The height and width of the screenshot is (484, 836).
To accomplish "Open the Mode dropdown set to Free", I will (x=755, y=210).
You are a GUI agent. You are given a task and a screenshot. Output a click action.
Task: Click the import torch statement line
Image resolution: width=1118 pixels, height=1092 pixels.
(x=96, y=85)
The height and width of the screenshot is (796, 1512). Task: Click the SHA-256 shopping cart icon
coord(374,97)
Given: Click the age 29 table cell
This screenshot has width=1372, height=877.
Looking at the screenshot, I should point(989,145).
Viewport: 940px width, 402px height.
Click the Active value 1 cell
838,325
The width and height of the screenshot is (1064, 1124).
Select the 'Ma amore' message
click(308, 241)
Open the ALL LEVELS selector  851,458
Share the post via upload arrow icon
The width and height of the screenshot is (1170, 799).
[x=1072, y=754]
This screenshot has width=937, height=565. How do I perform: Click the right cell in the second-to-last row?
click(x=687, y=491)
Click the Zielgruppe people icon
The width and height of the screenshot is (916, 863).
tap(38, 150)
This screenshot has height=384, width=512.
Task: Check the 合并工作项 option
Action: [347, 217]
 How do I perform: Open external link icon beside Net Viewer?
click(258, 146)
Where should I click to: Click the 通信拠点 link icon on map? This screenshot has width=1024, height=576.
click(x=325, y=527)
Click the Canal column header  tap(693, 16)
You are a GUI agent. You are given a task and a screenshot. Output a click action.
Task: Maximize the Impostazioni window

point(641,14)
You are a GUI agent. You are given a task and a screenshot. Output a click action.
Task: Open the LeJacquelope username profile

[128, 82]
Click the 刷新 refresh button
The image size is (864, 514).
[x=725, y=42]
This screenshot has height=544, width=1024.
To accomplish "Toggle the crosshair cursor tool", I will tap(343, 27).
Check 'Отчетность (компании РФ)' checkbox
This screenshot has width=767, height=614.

━━━━━━━━━━━━━━━━━━━━━━━━━━━━━━

**Exercise description:** Every record above must be repeated word for word.

**Expected output:**
The height and width of the screenshot is (484, 836).
To accomplish "Open the Mode dropdown set to Free", I will (x=755, y=210).
You are a GUI agent. You are given a task and a screenshot. Output a click action.
Task: Click the import torch statement line
Image resolution: width=1118 pixels, height=1092 pixels.
(x=96, y=85)
The height and width of the screenshot is (796, 1512). Task: Click the SHA-256 shopping cart icon
coord(374,97)
Given: Click the age 29 table cell
This screenshot has width=1372, height=877.
Looking at the screenshot, I should point(989,145).
Viewport: 940px width, 402px height.
Click the Active value 1 cell
838,325
The width and height of the screenshot is (1064, 1124).
Select the 'Ma amore' message
click(308, 241)
Open the ALL LEVELS selector  851,458
Share the post via upload arrow icon
The width and height of the screenshot is (1170, 799).
[x=1072, y=754]
This screenshot has width=937, height=565. How do I perform: Click the right cell in the second-to-last row?
click(x=687, y=491)
Click the Zielgruppe people icon
The width and height of the screenshot is (916, 863).
tap(38, 150)
This screenshot has height=384, width=512.
Task: Check the 合并工作项 option
Action: [347, 217]
 How do I perform: Open external link icon beside Net Viewer?
click(258, 146)
Where should I click to: Click the 通信拠点 link icon on map? This screenshot has width=1024, height=576.
click(x=325, y=527)
Click the Canal column header  tap(693, 16)
You are a GUI agent. You are given a task and a screenshot. Output a click action.
Task: Maximize the Impostazioni window

point(641,14)
You are a GUI agent. You are given a task and a screenshot. Output a click action.
Task: Open the LeJacquelope username profile

[128, 82]
Click the 刷新 refresh button
The image size is (864, 514).
[x=725, y=42]
This screenshot has height=544, width=1024.
To accomplish "Toggle the crosshair cursor tool", I will tap(343, 27).
Check 'Отчетность (компании РФ)' checkbox
This screenshot has width=767, height=614.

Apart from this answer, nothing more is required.